E-Banking Authentication - Dynamic Password Generators and Hardware Tokens

• https://europen.cz/Anot/54-1/sbornik-54.pdf

Online banking, PSD2, Multi-factor authentication, Cybersecurity, Secure
hardware, FIDO2, WebAuthn, CTAP2

In our recent work we presented an overview of current authentication methods,
their properties with respect to international standards, and their resistance
against attacks from defined attacks taxonomy (compatible with NIST Digital
Identity Guidelines). With the Payment Services Directive (PSD2) for European
Union coming into force, we believe it is necessary to revise compliance of
currently available schemes.

The concepts enforced by PSD2 to the area of client authentication are two factor
authentication (with requested factor independence), strong customer
authentication (SCA), the dynamic linking of the authentication code to the
transactions beneficiary and amount, and cloning protection. The most common
means of achieving the compliance is the usage of Dynamic Password Generators
(DPG) or dedicated Hardware Tokens. DPG is usually a mobile application
generating one-time passwords (OTP) and often implementing a challenge-response
protocol. We discuss the features of possible DPG implementations both when
included in the e-banking application or as a stand-alone, and look into usage of
special cryptographic chips in mobile phones - secure enclaves.
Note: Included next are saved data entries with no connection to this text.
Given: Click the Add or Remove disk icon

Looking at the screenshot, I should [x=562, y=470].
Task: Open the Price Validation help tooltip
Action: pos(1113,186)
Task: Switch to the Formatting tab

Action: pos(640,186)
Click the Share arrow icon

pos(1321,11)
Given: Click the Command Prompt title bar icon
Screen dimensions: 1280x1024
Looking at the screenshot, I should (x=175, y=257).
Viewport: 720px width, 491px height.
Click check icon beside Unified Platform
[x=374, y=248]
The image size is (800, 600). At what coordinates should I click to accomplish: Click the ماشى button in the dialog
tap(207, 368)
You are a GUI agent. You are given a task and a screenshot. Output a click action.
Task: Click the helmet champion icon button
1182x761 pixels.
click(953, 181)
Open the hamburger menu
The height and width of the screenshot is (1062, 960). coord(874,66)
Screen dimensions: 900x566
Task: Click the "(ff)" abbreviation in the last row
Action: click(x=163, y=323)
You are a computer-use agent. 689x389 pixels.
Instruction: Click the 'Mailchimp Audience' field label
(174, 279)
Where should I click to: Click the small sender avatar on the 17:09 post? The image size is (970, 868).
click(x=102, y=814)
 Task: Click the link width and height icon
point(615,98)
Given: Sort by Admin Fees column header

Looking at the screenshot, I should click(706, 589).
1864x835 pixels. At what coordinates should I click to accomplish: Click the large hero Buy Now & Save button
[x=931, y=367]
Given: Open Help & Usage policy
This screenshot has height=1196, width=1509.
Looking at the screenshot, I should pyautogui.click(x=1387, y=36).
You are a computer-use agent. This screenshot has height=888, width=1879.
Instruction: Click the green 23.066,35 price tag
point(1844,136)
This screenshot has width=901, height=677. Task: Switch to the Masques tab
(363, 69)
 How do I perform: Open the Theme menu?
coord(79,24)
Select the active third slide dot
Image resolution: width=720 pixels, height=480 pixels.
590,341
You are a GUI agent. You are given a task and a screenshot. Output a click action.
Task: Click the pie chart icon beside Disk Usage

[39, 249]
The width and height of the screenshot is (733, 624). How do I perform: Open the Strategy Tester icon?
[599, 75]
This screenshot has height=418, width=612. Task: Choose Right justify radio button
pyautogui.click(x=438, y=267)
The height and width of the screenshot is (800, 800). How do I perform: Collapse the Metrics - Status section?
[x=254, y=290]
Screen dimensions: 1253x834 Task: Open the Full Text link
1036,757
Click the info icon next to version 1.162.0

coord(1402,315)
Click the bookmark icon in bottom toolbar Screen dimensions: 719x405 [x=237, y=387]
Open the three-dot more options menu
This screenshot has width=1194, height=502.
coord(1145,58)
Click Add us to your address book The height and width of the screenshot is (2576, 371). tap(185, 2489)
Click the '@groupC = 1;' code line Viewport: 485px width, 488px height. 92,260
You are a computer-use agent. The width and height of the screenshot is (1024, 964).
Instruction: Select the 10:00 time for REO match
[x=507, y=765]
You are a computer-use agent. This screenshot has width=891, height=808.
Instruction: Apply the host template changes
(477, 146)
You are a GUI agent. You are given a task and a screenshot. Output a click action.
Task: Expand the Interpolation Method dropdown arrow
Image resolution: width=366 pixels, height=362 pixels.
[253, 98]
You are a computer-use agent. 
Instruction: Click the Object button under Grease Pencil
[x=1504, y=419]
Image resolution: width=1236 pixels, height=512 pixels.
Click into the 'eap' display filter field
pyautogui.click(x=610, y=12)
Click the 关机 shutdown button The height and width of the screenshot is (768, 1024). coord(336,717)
Hardware Tokens are less frequent in e-banking nowadays, but start to get more
traction especially in web services which require two factor authentication.
FIDO2 protocol consisting of W3C (World Wide Web Consortium) open web standard
WebAuthn and CTAP2 is becoming the de facto standard for using secure hardware
and biometrics for authentication in a web environment as it is implemented in
all major browsers. We present the key features of FIDO2 protocol and how it can
be utilized in e-banking or other web services and illustrate examples of some
banking institutions using the FIDO standards for e-banking authentication.